Indie director Zachary Treitz chats about his Civil War-set feature debut, Men Go to Battle

For his award-winning feature debut, the Kentucky-born filmmaker reached back to his family’s past.

Joshua Rothkopf

A sensation at 2015’s Tribeca Film Festival, Men Go to Battle is an arrestingly smoky and understated period piece (read our review here), one that quietly charts the failing relationship between two brothers whose farm falls into disrepair during the Civil War. Writer-director Zachary Treitz, 31, shared its genesis with us.

Where are you now, geographically?
I’m in Chinatown. It’s actually the old place where Frances Ha was filmed. Remember that apartment she lived in?

Seriously? that must be wild. You worked on that film a little, and you’re a new York guy. So why is your debut a Civil War film?
I’m actually a Kentucky guy at heart. That’s where I’m from. The background of the story was based in my family’s history: I grew up hearing about how they’d been a part of the westward expansion and, by the 1860s, how they’d become prosperous. And by the end of the Civil War, they were decimated. That was a romantic story I’d grown up hearing.

Most filmmakers would have gotten to work on a documentary, but you’ve made a piece of fiction, very nearly a Western. Was that always the plan?
Kate [Lyn Sheil, Treitz’s cowriter,] and I—our idea was to peek behind the mythology. So we did a lot of archival research into diaries and letters. We ended up going pretty far afield. Neither of us even has a brother.

Still, it sounds a little like genealogy.
Somewhat ironically, I get really bored with people who are fascinated by their family’s genealogy. They try to conflate greatness into some sort of origin story. Maybe that’s why we made it fictional.

Kate’s also an actor, recently in House of Cards. Did that help?
A lot about working with actors I learned from Kate. It’s all about clarity and not being mushy or ambiguous. You can have a “magical and ambiguous” vision, but that’s certainly not going to help anybody on set if that’s all you’re trying to articulate.

Along with Robert Eggers’s The Witch, it seems like you’re a part of a new wave of heavily researched Americana.
There’s something about world building that makes it less of a burden for the actors. When I saw The Witch—especially being in those candlelit rooms—I started to have post-traumatic stress from shooting our own movie!
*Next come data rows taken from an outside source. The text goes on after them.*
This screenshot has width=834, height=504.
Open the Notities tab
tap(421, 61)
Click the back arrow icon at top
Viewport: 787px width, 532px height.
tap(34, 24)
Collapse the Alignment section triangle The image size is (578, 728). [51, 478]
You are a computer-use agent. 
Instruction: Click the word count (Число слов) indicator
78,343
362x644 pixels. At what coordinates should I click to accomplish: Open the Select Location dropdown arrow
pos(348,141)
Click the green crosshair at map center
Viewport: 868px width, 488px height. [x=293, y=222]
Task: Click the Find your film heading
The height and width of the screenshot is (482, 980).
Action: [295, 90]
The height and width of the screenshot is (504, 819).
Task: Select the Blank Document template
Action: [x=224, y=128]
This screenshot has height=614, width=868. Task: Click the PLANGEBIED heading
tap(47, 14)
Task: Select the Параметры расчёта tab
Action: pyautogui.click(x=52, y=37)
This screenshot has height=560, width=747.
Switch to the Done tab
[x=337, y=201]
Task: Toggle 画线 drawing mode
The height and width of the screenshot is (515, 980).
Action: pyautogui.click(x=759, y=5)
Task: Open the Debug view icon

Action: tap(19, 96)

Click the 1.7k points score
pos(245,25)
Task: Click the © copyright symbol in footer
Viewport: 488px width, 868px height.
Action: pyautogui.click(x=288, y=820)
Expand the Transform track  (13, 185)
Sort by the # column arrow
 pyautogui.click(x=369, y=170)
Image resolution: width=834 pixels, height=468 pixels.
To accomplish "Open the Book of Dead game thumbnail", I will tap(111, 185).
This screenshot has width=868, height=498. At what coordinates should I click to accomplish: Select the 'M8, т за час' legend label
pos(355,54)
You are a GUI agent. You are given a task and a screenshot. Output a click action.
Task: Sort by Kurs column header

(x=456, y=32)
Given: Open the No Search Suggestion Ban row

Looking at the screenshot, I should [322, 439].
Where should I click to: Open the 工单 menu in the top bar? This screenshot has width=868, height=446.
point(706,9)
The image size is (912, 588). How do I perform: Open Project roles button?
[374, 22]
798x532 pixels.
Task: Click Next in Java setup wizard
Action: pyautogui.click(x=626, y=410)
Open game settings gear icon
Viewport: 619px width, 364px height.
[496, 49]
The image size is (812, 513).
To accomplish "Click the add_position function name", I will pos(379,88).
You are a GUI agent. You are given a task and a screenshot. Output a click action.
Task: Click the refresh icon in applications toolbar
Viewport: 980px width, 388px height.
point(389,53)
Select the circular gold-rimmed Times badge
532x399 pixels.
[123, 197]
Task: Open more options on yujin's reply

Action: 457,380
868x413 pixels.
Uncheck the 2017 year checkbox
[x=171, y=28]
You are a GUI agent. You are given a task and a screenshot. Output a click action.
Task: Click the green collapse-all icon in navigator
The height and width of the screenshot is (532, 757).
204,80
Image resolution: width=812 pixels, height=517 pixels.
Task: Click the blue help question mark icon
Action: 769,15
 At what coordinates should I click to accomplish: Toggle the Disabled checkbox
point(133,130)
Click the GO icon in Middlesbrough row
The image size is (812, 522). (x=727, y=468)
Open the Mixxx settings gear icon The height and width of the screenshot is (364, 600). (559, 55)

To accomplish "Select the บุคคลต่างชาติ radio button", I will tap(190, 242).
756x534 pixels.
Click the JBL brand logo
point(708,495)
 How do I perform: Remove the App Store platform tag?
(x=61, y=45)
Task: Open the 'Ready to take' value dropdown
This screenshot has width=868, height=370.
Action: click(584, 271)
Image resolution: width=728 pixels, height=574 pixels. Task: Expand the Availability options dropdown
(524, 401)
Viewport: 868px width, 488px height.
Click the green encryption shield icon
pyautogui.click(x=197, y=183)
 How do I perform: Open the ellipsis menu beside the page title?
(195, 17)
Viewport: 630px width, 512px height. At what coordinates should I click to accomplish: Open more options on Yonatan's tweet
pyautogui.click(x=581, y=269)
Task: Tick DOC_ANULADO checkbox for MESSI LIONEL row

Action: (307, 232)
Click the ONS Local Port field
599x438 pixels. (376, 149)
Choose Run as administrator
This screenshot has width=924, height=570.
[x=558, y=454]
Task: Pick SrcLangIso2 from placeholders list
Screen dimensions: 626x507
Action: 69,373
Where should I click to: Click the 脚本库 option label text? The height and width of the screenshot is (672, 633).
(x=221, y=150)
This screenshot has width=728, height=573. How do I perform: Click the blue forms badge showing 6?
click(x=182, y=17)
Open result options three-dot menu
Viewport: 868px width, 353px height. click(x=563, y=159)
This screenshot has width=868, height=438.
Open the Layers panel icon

It's tempting to look for a current political read on your movie, given its subtext of a nation tearing itself apart.
It's less about overt politics and more about personal politics—the politics of a town, of class. We tried to represent human dynamics, which are strikingly similar to then. But yes, there happen to be a lot of parallels between the 1860s with the Know-Nothing Party and, for whatever reason, right now.

You won the Best New Narrative Director award at Tribeca. How has that helped you?
Obviously, I became sort of a megalomaniac and a monster [Laughs]. Seriously, though, it raised the awareness of the film, which is great. This is a DIY period piece, so it was definitely a surprise that we won. But I go into pretty much every situation with unrealistically high expectations.

Men Go to Battle is now playing at Anthology Film Archives.